Il Partito Justicialista di Buenos Aires affronta divisioni interne tra Máximo Kirchner e Axel Kicillof, con i sindaci che spingono per una transizione ordinata. Il consiglio del partito si riunirà questo venerdì per fissare la data delle elezioni, poiché l'attuale mandato termina il 18 dicembre. Máximo Kirchner ha criticato la 'disperazione' di alcuni candidati e ha sottolineato la necessità di consenso.

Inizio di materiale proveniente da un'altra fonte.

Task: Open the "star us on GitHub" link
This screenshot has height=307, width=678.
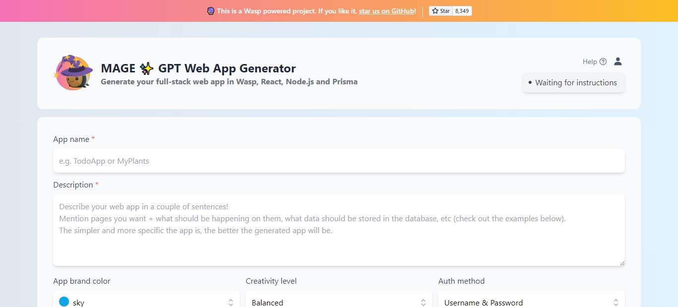Action: (387, 11)
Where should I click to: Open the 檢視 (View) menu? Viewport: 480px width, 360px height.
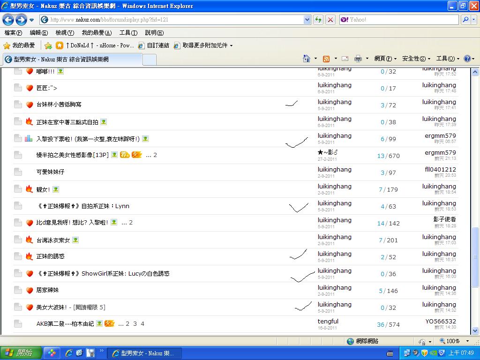click(x=64, y=33)
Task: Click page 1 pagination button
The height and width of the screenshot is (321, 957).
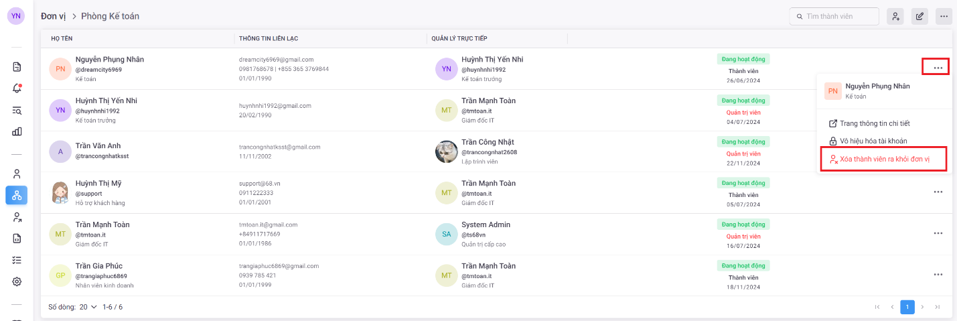Action: coord(907,307)
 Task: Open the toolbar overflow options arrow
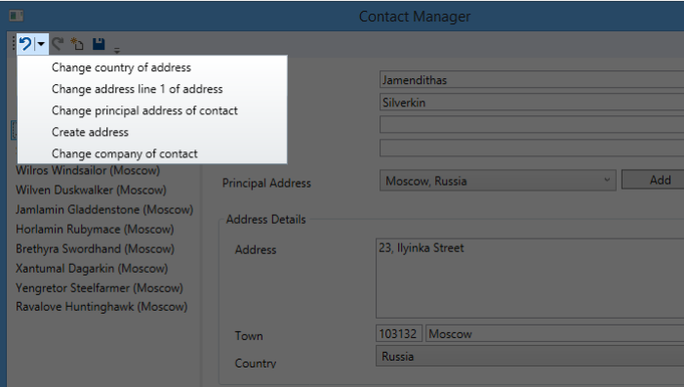(x=117, y=50)
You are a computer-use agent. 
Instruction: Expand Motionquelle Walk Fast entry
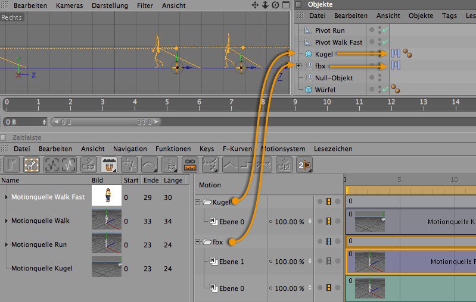click(x=7, y=197)
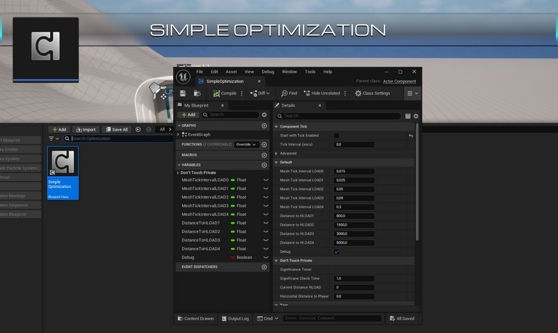The image size is (558, 333).
Task: Expand the Advanced section in Component Tick
Action: (277, 153)
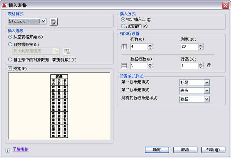Image resolution: width=231 pixels, height=158 pixels.
Task: Select 从空表格开始 radio option
Action: tap(10, 37)
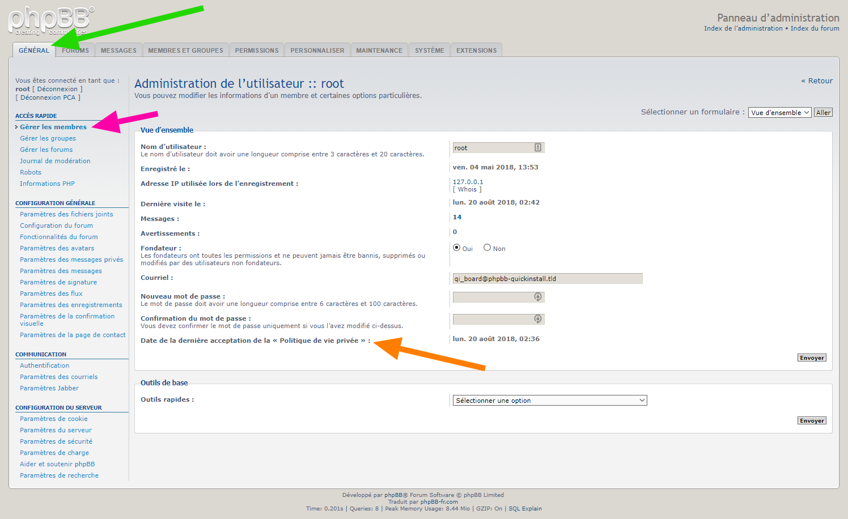Expand the 'Sélectionner une option' quick tools dropdown

(x=549, y=401)
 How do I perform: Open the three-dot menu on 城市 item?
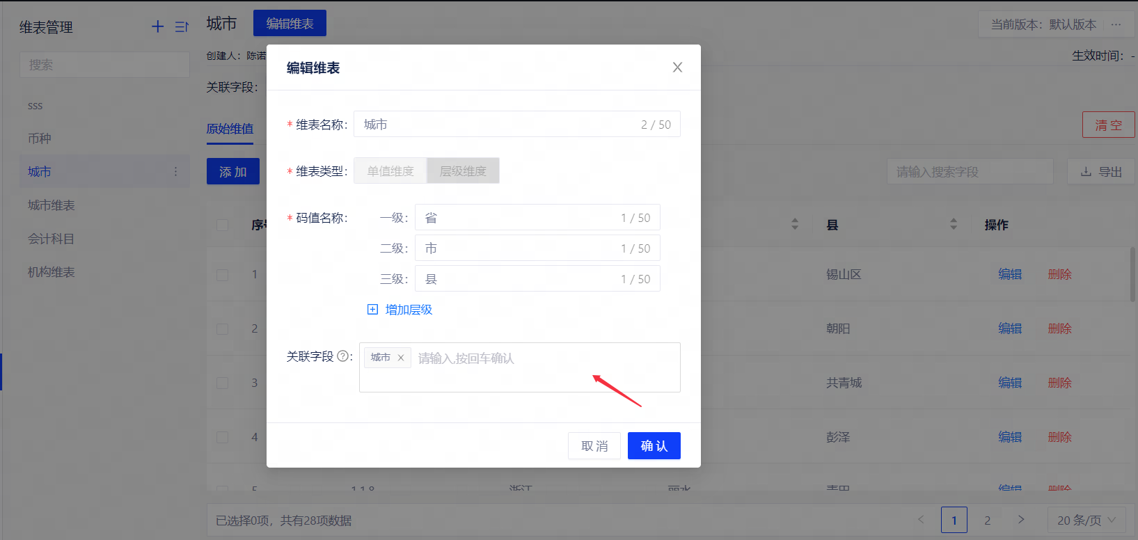[175, 172]
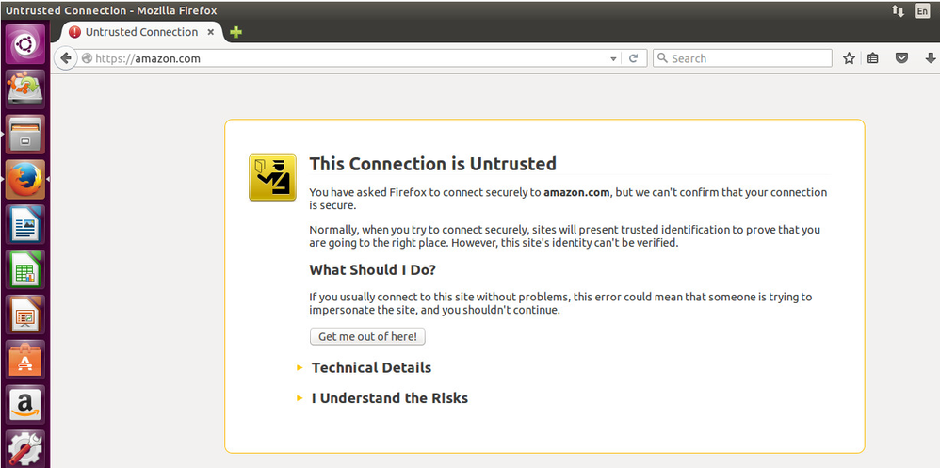Click inside the Search input field
Screen dimensions: 940x468
744,58
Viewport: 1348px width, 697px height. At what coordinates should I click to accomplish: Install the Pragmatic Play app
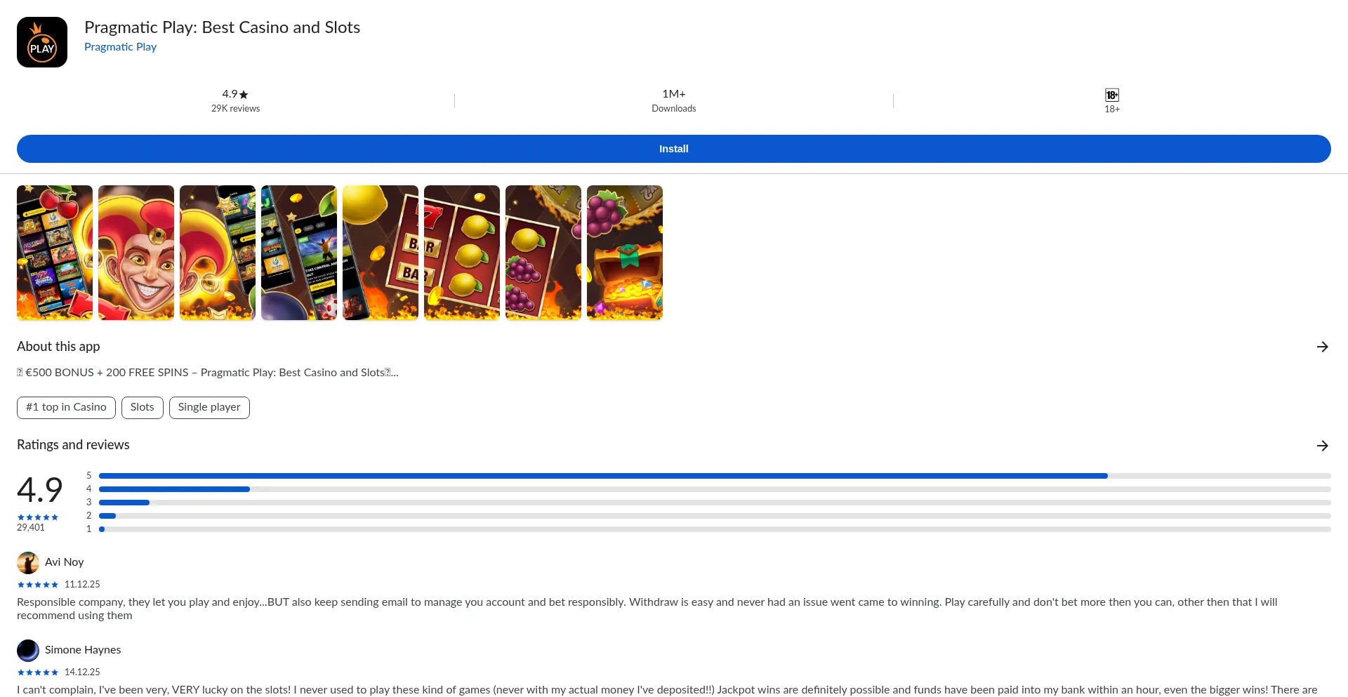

Il Partito Justicialista di Buenos Aires sta attraversando un periodo di grande fragilità politica, evidenziato dalla frattura interna tra il deputato nazionale Máximo Kirchner, attuale leader del partito, e il governatore Axel Kicillof. Questa tensione è aggravata dal ruolo dei sindaci e da un blocco legislativo frammentato, secondo rapporti locali. Il consiglio del partito si riunirà venerdì 19 dicembre per iniziare a definire la nuova leadership, rispondendo alle pressioni per elezioni ordinate. Il mandato di Kirchner scade il 18 dicembre, con le elezioni previste per febbraio o marzo 2026, potenzialmente coinvolgendo voti degli affiliati.
In un'intervista radiofonica, Kirchner ha risposto all'appello: «La provincia non può avere un progetto diverso da quello del paese, e dobbiamo garantire il consenso all'interno del partito.» Ha criticato la «disperazione nominale di alcuni a candidarsi», affermando: «Dobbiamo arrivare a venerdì e sederci con i nostri compagni.» Ha enfatizzato la ricostruzione della fiducia interna e il valore della parola nel peronismo.
Kirchner ha anche evitato di parlare della sua rielezione, concentrandosi sulle sfide nazionali e mettendo in discussione lo stile di gestione del presidente Javier Milei: «Non si avanza solo con tweet o discorsi vuoti.» Ha elogiato il coraggio di sua madre, Cristina Fernández de Kirchner, in mezzo a restrizioni giudiziarie, inclusa la detenzione domiciliare. «La sua assenza limita non solo il peronismo ma l'intero paese», ha detto, notando la sua esperienza in crisi come quella del 2008.
L'incontro di venerdì sarà cruciale per stabilire un quadro partecipativo, permettendo ai rappresentanti degli affiliati di definire date e candidati. C'è insistenza su una transizione che eviti fratture più profonde, in mezzo agli sforzi per ripristinare l'autostima argentina e la sovranità economica.